I have this big mondo blog post about the state of the media. I keep adding to it and never getting to a point where it can be finished off. I figure that I need to break it into pieces before it becomes a Gordian Knot that I can’t untangle. Here is one easily extracted piece:
Who in the world is the GlobeReader product designed for? It promises the reader “an experience similar to your newspaper’s look and feel.” Is there really a market people who would prefer to read their news on a computer rather than paper and ink but find the web too cumbersome?
The only other possibility that I could initially think of is the other side of news media marketing. They really have two sides to their marketing: marketing to their readers and to their advertisers.
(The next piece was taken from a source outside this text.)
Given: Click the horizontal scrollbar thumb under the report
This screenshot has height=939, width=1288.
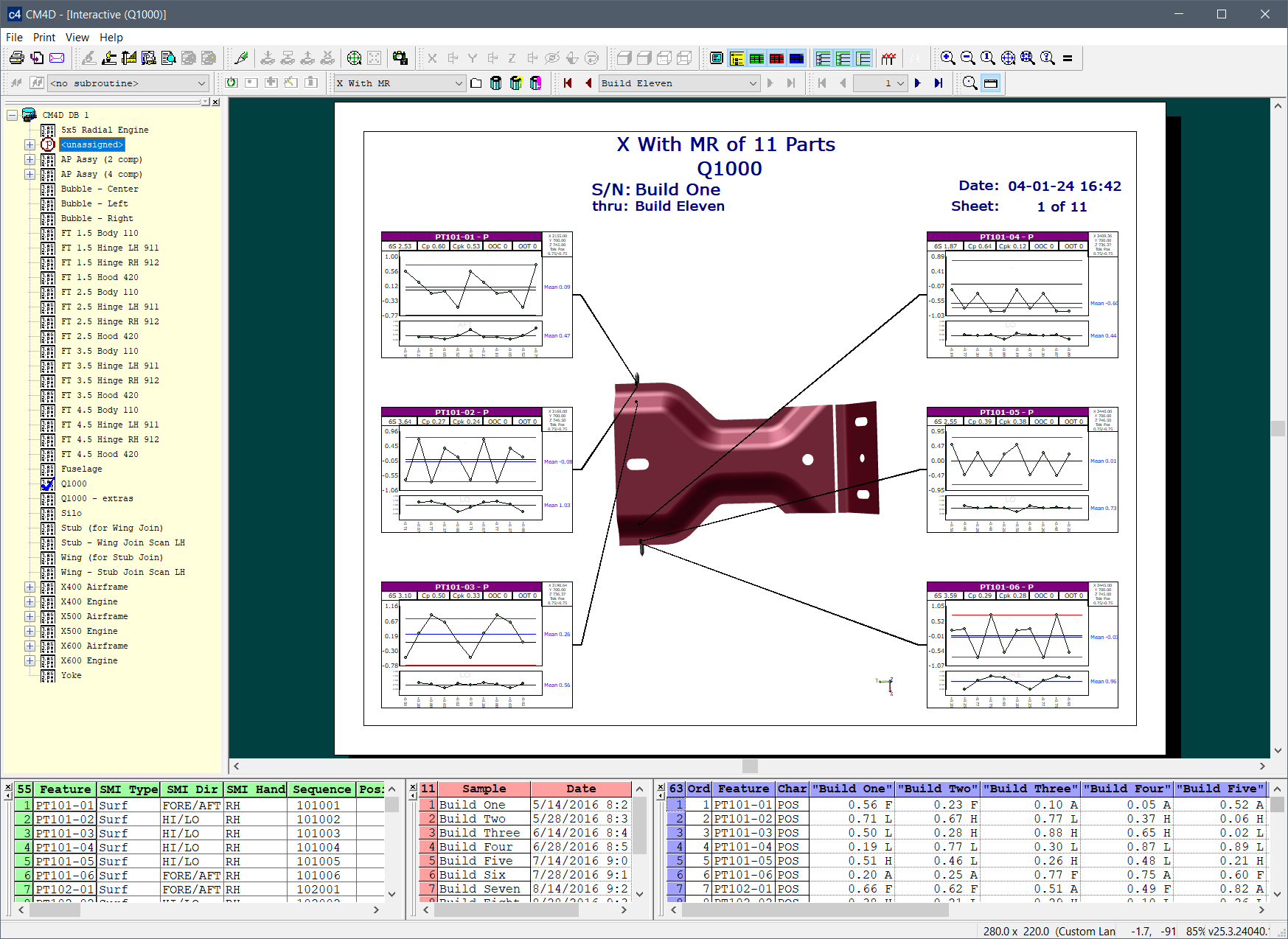Looking at the screenshot, I should click(x=750, y=766).
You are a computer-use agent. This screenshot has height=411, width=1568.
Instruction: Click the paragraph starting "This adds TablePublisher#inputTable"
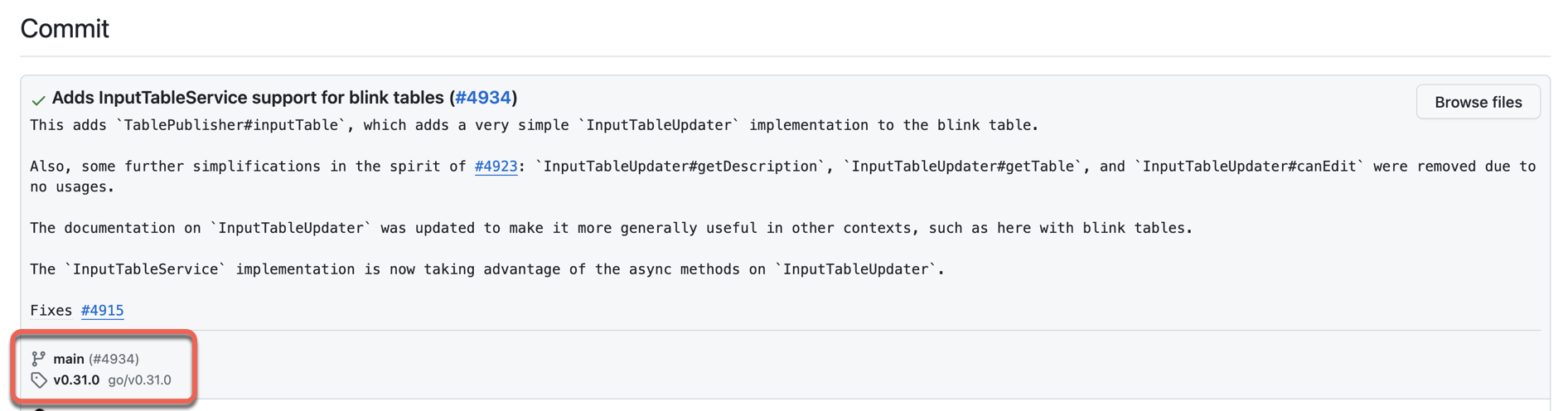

Since newspaper advertising produces far greater revenue than web advertising, it could be a product that appeals to advertisers. From what I could see of the demo, no. At the most they show a single standard banner add at the bottom of the page. (The demo for TimesReader, that this seems to be based on shows no advertising at all.)
For the features that GlobeReader seems to have that Boston.com seems to lack :
- Resizable text. (can be done to some extent with a web browser’s text resizing, but there is too much absolute positioning within the boston.com site design and you wind up with small boxes of large text.)
- Offline access. (can be done with some RSS readers or predictive caching.)
- Mac OS-X Aqua style transitions.
- An alternative, utilitiarian site design.
Is there anything else that I’m missing?